One of the most revealing observations in X Space #25 is what Martin and Tarmo call the “Web3 automation gap.” Web3’s founding promise is 100% digitalization and automation of business processes — transactions execute through smart contracts, no intermediaries required, no manual steps between user and protocol. This promise is largely delivered on the user-facing side. When a user deposits into a lending protocol, the entire process — collateral evaluation, position creation, interest calculation, liquidation monitoring — executes automatically through code.

However, Web3 companies themselves remain substantially human-operated. Marketing teams manually craft campaigns and broadcast them to everyone equally. Compliance officers manually review flagged addresses. Community managers type responses to Telegram messages. Accountants manage treasury spreadsheets. Creative directors design static websites. B2B sales teams make cold outreach calls. Despite the automated product, the company running the product operates in largely the same way as any Web2 startup.

The Gap AI Agents Close

This gap — between the automated product and the human-operated company — is precisely what AI agents close. Tarmo explains: “Web3 was told we have 100% automation, everything is digitalized, there’s no need for back-office like we know from Credit Suisse. But what is still in Web3 companies today — due to regulation, accounting, sales, marketing — you have a lot of human roles and human employees participating.” Agents automate these internal roles, extending the Web3 promise of full automation from the user interface all the way to the company’s operational core. When this happens, Web3 companies achieve genuinely full automation — not just for users, but for the entire organisation. For more on how this plays out across specific Web3 use cases, see our complete guide to real AI use cases for Web3 projects.

Eight Role Categories Every Web3 Company Can Automate with Agents

Tarmo and Martin systematically list every major internal role in a typical Web3 company and identify the corresponding AI agent that can replace it. This is not speculation — each category represents either a live ChainAware product or an existing agent type available from third-party providers. The list is comprehensive enough that most Web3 companies, after going through it, will find that the majority of their human headcount maps to one of these eight categories.

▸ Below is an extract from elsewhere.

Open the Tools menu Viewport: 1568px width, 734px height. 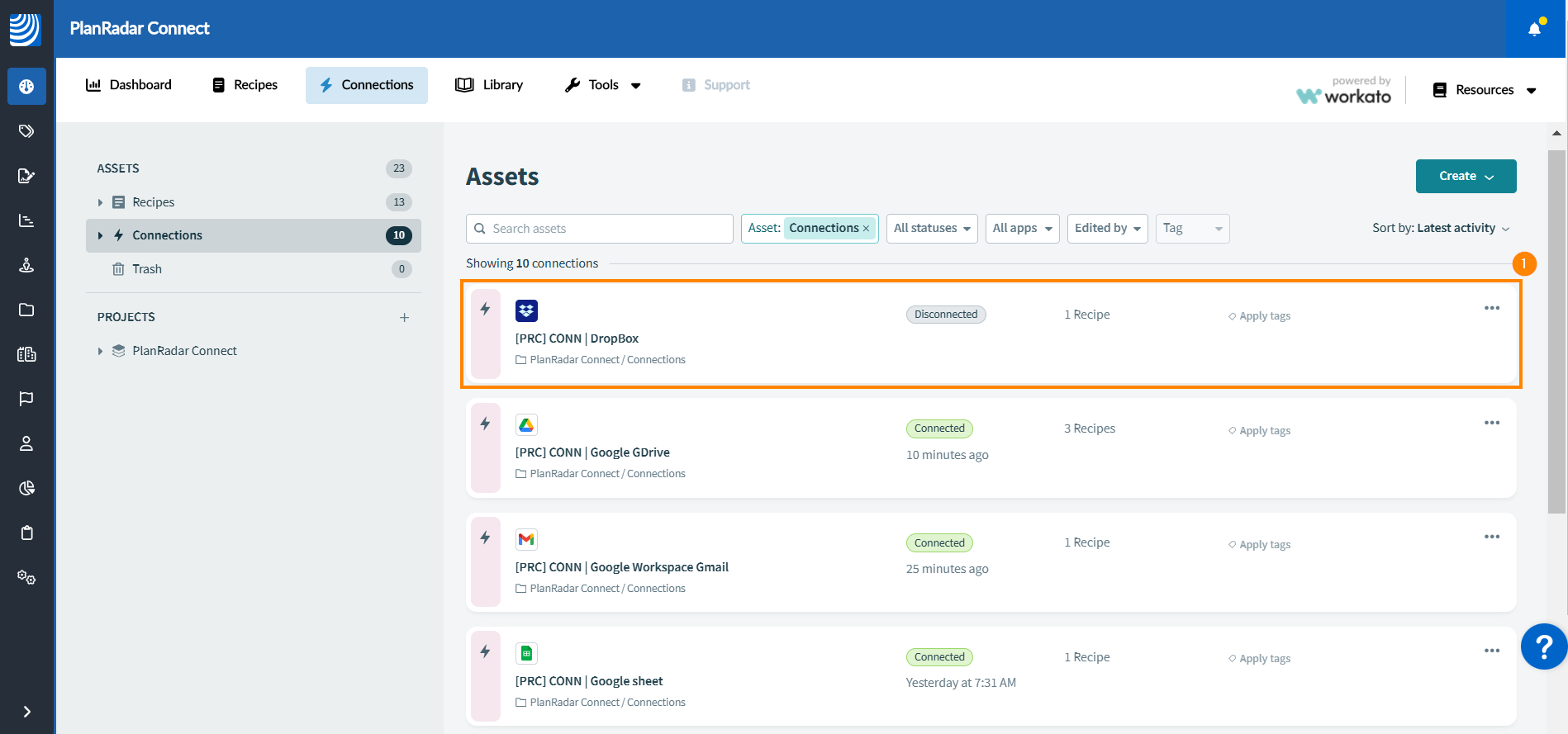(602, 85)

1. Compliance Officer → AI Transaction Monitoring Agent

Every Web3 company that handles user funds or operates as a virtual asset service provider needs a compliance function. Under regulations like MiCA and FATF’s virtual asset guidance, continuous monitoring of user wallet addresses for suspicious behavioral patterns is a legal requirement. A transaction monitoring agent performs this function autonomously — watching every address in a platform’s user base, scoring behavioral changes in real time, and sending instant notifications when patterns indicate elevated fraud risk. No human compliance officer needs to manually review each transaction. For the full compliance architecture, see our complete KYT and AML guide for DeFi.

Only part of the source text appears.